"Not only do the media shape our vision of the contemporary world, determining what most people can and cannot see and hear, but the very images of our own body, our own selves, our own personal self worth (or lack of it) is mediated by the omnipresent images of mass culture..."
From the fervent explosion that saw the birth of the gay liberation movement in the late 1960s and early 1970s there emerged a period of amazing freedom and growth for many gay people. Sexualities that were previously hidden behind a veil of secrecy were now being expressed and fought for out on the streets. Sex, especially the desire of gay men for casual sex, was now out in the open. A new body image emerged from this revolution, one that was neither male nor female, but androgynous. This new androgynous body image can be seen as a reflection of societal changes that were happening during the swinging Sixties, the era of "free love." The joining together of male and female, gay men and lesbians was a very positive force in the formation and acceptance of new identities.
But the honeymoon was soon over.
The idealism and political correctness of the early gay liberation movement did not last long.

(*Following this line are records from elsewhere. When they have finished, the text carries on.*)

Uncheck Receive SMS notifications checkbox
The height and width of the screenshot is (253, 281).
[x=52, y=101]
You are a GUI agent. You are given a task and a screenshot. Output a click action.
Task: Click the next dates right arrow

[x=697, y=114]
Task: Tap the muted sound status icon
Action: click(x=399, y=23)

Gay men, long persecuted for their camp and feminine ways sought out images to combat the long held stereotype of the limp-wristed pansy who had abdicated his male power to others through his effeminacy. Manliness came out of the closet of the physique magazines to express the longed for power of patriarchy that gay men sought. There was an enormous surge in the production of homoerotic imagery and gay men responded by imitating heterosexual masculinity in an ironic way; the 'clone' image was born: boots, tight fitting jeans, check shirts, short hair and usually a moustache to top off the image. Anybody could go out and purchase such an outfit. It did not discriminate along class or social boundary lines and the 'look' was relatively ageless. This clone image extended to other identities that included the leather man, the sailor, the construction worker & the cowboy (aka 'The Village People'). But the image was still 'butch'; skinny or fat guys really need not apply.

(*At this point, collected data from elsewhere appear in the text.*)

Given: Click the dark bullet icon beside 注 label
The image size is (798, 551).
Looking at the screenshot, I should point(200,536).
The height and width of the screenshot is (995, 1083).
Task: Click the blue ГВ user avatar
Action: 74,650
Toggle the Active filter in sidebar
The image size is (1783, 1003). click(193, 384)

The pop group 'The Village People' are a perfect example of the camp irony that infused the gay scene at this time. Their song "Macho Man" echoes the desire for gay men to be seen as butch: "I wanna be a macho, macho man - I wanna be, a macho man," they sing parading around in their tight fitting and revealing outfits. By making their stereotypical cloned images of the cowboy, construction worker, cop, etc., ... incredibly camp they undermined the credibility of traditional masculinity. But this camp ironic comment was soon devoured by the dichotomy of existing sex and gender differences. As Dennis Altman has said,
"In the early days of the movement, both women and men saw the process of gay liberation as intimately related to the blurring of sexual and gender boundaries, a move toward androgyny ... Our biggest failure was an inability to foresee the extent to which the opposite would happen and a new gay culture/identity would emerge that would build on existing male/female differences."

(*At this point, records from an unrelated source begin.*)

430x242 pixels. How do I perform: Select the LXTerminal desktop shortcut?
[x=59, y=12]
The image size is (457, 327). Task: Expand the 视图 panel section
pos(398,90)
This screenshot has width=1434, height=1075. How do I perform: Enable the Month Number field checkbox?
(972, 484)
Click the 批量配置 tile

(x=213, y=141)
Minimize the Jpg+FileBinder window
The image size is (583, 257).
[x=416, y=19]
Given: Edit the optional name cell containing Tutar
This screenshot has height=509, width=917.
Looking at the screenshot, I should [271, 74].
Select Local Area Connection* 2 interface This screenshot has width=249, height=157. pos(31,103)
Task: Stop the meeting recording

The body and its visibility has become increasingly important as a site of identity construction that is crucial to a person's sense of self-esteem. Appearance is a critical element in this construction. I suggest that in contemporary gay culture the muscular body of the gay male has stopped being a 'camp' ironic comment on 'normal' masculinity and instead the body and photographic images of it have become a marketable asset, a commodity in a selling and surveillance exercise. Men advertise for sex by displaying their body for admiration and desire by others and observe themselves and others reactions to it. Identity is now mediated by acceptance of their image and by 'measuring up' to a perceived image ideal, usually predicated on that of the muscular mesomorphic body type. In order to make money, business and media started to make more use of the availability of the male body as an objectified image of desire as it opened up new markets. It encouraged men to undertake face lifts, tummy tucks, pectoral implants and hair removal, to purchase underwear, toiletries, clothes and all manner of goods so that they too could approach the archetypal 'ideal' of the masculine male.
The muscular Billy Doll, complete with huge "anatomically correct penis," (for anatomically read 'scientifically' correct or how big a gay man's penis should be) is the contemporary idealisation of earlier stereotypical gay fantasy images, a kind of male Barbie doll on steroids for gay men.
In today's incarnation the camp ironic comment present in the fantasy images of an earlier generation has disappeared. It has been replaced by a 'desiring' consumerism, in this case the desire for a muscular form complete with jaw dropping penis, the envy of every gay man. After all, consumerism is a form of self-obsession. Does Billy make you feel a little insecure? Billy doesn't have an inch of fat or any body hair, is perfectly proportioned (particularly his huge endowment) and is made of plastic. No fear of infection or degeneration here! Women have been fighting this kind of body stereotyping with the Barbie Doll for years and now the gay male has his own equivalent.
Oh but Billy - he's born to love you!!